DESCRIPTION OF THE TASK: Out of the data below, copy every line with the string "Close".

RECORD EXCERPTS:
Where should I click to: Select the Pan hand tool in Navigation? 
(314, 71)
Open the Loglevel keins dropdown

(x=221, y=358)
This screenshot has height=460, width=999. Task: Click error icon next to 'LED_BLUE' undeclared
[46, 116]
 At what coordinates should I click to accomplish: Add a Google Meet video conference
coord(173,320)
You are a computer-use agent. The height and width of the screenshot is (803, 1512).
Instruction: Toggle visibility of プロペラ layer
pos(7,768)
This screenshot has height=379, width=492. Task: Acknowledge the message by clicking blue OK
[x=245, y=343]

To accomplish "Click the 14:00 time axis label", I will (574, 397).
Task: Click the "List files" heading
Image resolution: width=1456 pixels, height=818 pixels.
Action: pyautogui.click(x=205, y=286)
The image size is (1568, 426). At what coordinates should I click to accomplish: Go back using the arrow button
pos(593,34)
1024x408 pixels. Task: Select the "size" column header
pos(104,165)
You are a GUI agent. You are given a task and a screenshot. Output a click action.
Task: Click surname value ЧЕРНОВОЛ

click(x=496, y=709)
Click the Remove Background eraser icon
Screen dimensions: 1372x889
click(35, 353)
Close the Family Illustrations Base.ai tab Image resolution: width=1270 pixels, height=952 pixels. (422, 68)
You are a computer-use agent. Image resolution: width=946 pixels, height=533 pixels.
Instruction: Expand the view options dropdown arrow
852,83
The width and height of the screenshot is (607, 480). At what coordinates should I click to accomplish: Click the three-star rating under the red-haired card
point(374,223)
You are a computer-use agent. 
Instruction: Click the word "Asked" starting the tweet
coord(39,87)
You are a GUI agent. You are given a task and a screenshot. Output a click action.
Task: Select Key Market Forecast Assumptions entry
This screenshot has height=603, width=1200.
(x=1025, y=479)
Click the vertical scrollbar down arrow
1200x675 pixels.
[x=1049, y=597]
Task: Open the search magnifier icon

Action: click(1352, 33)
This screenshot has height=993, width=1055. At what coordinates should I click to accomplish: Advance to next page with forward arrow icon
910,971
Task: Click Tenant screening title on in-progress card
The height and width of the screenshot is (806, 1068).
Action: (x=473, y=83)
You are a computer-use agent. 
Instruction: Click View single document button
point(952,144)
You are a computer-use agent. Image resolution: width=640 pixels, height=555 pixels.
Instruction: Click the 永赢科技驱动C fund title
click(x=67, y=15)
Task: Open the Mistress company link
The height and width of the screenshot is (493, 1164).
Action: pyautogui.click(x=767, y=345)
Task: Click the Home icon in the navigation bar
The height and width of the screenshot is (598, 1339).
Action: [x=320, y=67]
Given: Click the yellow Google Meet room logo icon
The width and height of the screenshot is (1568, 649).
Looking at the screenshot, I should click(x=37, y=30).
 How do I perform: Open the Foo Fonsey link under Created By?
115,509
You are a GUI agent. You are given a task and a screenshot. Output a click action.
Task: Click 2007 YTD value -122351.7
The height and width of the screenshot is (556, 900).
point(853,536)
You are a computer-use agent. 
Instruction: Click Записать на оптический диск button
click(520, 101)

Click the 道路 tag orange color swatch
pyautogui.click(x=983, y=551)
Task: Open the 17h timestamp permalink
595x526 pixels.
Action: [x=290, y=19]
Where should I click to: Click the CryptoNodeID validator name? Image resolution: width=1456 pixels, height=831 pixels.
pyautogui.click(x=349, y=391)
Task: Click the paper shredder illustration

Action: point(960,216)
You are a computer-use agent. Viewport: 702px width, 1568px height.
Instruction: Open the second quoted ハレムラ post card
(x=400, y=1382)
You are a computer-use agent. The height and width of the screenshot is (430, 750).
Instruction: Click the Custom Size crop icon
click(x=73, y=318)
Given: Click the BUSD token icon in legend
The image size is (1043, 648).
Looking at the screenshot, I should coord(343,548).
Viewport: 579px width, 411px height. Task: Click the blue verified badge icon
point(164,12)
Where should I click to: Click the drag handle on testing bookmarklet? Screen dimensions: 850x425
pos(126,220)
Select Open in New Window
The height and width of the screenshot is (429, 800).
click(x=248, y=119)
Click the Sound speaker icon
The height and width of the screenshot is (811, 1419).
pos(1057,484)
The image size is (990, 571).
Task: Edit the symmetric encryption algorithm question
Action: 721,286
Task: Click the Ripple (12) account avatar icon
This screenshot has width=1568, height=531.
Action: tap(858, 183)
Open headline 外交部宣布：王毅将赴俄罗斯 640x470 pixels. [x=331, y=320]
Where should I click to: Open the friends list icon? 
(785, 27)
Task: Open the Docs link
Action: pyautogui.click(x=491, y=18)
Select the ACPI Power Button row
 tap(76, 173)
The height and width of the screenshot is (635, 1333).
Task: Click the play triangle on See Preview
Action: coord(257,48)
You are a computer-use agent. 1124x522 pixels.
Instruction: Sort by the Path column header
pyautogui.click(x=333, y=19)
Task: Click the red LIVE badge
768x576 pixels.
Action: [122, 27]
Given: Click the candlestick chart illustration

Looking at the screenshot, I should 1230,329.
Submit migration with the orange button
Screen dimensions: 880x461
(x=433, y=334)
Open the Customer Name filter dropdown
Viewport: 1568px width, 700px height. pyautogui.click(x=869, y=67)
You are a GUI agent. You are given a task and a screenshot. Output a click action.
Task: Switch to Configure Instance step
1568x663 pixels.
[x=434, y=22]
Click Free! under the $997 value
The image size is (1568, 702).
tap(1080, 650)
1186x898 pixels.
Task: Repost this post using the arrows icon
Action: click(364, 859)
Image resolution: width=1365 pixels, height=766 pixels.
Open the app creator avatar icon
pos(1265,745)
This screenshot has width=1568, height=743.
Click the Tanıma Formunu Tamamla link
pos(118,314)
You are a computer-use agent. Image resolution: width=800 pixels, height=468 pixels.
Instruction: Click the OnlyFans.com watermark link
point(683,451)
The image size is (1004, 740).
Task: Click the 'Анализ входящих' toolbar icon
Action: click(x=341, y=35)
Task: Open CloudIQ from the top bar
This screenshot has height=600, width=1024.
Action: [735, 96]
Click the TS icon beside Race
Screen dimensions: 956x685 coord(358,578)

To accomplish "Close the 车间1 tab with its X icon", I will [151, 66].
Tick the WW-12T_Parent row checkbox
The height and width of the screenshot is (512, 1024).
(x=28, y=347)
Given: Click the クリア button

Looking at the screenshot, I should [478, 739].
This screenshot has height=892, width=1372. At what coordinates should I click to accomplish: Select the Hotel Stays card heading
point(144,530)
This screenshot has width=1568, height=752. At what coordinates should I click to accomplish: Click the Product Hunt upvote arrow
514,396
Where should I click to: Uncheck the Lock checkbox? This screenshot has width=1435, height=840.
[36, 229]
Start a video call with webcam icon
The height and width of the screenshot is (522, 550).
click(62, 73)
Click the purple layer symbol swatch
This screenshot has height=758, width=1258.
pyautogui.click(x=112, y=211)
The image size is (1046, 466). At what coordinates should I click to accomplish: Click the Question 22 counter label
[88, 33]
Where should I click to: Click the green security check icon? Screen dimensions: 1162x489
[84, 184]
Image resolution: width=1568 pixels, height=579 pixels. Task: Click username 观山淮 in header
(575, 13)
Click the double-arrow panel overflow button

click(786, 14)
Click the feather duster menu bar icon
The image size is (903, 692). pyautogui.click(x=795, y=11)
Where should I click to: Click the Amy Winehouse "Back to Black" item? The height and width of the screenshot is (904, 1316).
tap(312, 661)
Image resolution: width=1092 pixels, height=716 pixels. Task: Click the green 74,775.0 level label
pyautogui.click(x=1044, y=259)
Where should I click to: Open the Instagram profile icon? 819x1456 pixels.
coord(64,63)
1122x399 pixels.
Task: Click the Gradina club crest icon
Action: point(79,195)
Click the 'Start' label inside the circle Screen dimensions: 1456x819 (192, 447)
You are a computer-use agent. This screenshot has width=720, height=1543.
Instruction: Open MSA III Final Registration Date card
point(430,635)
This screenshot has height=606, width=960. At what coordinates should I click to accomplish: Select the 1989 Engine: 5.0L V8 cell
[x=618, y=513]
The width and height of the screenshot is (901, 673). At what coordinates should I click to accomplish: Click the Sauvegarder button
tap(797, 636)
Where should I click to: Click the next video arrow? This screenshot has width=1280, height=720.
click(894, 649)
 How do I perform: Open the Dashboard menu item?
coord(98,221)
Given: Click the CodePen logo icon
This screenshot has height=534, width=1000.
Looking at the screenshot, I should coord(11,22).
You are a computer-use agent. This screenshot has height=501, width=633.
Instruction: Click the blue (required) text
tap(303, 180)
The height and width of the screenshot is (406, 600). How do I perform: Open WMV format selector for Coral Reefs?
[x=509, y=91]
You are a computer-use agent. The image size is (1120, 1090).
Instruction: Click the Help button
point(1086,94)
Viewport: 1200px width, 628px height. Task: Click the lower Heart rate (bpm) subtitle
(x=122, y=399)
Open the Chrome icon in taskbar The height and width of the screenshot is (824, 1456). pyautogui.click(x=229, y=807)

ANSWER SPACE:
Close the Family Illustrations Base.ai tab Image resolution: width=1270 pixels, height=952 pixels. (422, 68)
To accomplish "Close the 车间1 tab with its X icon", I will [151, 66].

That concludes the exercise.